What if instead of trying to force every security product's weird log format into your perfect schema (and breaking everything every time vendor X decides timestamps should now be in Roman numerals), you just... didn't? What if you stored the data in its raw form and applied structure only when you need it?

This is where tools like Spark shine:

  • Raw logs in their natural habitat? Fine.
  • Weird vendor format changes? Whatever.
  • Need to correlate across different schemas? That's future-you's problem.

Let's Get Technical For a Minute

[Brief pause in our cynicism for some actual technical depth]

In traditional security data pipelines, we try to normalize everything at ingestion:

# Traditional approach - pray nothing changes

def ingest_security_event(raw_event):

    normalized = force_into_standard_schema(raw_event)  # What could go wrong?

    store_in_database(normalized)  # Hope you got it right

With schema-on-read, we maintain flexibility:

# Store raw events

_events = spark.read.json("s3://security-events/*", schema="string")

raw_events.write.parquet("s3://raw-storage/")

# Define interpretations as needed

def extract_authentication_events(raw_df):

    return raw_df.select(

        F.regexp_extract('value', 'timestamp:"(.*?)"', 1).alias('event_time'),

        F.regexp_extract('value', 'user:(.*?),', 1).alias('username'),

        F.regexp_extract('value', 'src_ip:(.*?),', 1).alias('source_ip'),

        F.regexp_extract('value', 'result:(SUCCESS|FAILURE)', 1).alias('auth_result')

    )

Performance Considerations (Because Someone Will Ask)

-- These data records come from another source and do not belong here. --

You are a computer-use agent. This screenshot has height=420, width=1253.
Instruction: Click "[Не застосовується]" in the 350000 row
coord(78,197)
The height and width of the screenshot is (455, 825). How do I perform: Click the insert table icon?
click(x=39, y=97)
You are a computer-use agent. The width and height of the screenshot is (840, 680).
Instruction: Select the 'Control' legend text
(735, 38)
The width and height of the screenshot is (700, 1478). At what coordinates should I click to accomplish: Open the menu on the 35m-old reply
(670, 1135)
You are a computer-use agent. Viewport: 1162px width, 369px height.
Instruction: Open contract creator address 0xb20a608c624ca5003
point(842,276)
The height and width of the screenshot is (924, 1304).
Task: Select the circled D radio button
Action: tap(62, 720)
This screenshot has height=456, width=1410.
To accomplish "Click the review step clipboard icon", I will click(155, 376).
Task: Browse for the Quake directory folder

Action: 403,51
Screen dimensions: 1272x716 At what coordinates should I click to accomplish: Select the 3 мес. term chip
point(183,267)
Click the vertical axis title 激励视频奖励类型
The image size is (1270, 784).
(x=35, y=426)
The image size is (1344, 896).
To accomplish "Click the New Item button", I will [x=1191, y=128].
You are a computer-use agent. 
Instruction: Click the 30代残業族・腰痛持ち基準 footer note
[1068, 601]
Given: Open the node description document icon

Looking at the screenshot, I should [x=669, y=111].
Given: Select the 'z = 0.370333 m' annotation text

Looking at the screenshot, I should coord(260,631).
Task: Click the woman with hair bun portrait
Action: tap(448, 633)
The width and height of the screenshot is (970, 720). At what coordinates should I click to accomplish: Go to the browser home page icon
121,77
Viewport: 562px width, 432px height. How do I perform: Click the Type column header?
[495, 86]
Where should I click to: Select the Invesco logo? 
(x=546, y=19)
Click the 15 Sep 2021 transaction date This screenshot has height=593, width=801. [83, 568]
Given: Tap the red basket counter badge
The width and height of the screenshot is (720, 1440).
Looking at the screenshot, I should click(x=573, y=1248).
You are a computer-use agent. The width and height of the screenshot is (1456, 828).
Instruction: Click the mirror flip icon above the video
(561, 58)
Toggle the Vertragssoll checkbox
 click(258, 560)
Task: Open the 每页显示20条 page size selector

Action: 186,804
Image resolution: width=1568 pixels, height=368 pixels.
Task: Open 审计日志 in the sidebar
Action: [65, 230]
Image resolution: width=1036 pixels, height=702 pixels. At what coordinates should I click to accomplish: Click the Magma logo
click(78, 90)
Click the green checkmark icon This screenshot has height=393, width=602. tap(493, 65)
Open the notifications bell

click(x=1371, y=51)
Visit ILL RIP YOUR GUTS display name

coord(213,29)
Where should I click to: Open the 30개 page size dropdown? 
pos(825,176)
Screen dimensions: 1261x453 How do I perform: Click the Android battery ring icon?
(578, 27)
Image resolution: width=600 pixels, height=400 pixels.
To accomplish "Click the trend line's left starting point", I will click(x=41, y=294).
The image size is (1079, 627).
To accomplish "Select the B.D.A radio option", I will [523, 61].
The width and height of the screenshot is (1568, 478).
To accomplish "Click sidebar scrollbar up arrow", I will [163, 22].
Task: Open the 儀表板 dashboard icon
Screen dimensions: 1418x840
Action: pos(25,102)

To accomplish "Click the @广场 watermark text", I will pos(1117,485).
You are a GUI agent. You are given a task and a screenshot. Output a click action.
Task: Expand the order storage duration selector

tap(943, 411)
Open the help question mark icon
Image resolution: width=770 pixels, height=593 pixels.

The key to making this performant:

# Partition raw data intelligently

raw_events.write.partitionBy(

    "year", "month", "day", "event_type"

).parquet("s3://raw-storage/")

# Create optimized views for common queries

frequently_needed = spark.read.parquet("s3://raw-storage/")

.where(F.col("event_type").isin(["AUTH", "NETWORK"]))

    .select(extract_common_fields())

    .repartition("source_ip")

    .cache()

Back to Reality

Let's talk about why this matters in the real world:

  1. Store first, structure later
Because you don't know what you'll need until you need it
Because your perfect schema is perfect right up until it isn't
  1. Transform on demand
Different teams need different views? No problem
New correlation requirement? Just add another transformation

3. Evolve gradually

No more big schema migrations
No more "everyone stop sending logs" maintenance windows

The Catch (Because There's Always a Catch)

Yes, this means:

  • You need more processing power
  • Your queries might be more complex
  • You're trading write-time complexity for read-time flexibility

But honestly? In security, that's usually the right trade-off. Because the only constant in security data is that it will change, and usually at 4:30 PM on a Friday.

My get off the stage moment

Your data model still stinks. My data model still stinks. But with schema-on-read, at least it’s possible to focus on finding the threat and not finding the fail normalization pattern. And sometimes, that's the best we can hope for.

But hey - I know about your perfect security data lake with automated STIX translation and real-time correlation. I'm sure it's lovely. Let me know how it goes when you have to ingest that one critical feed where timestamps are optional.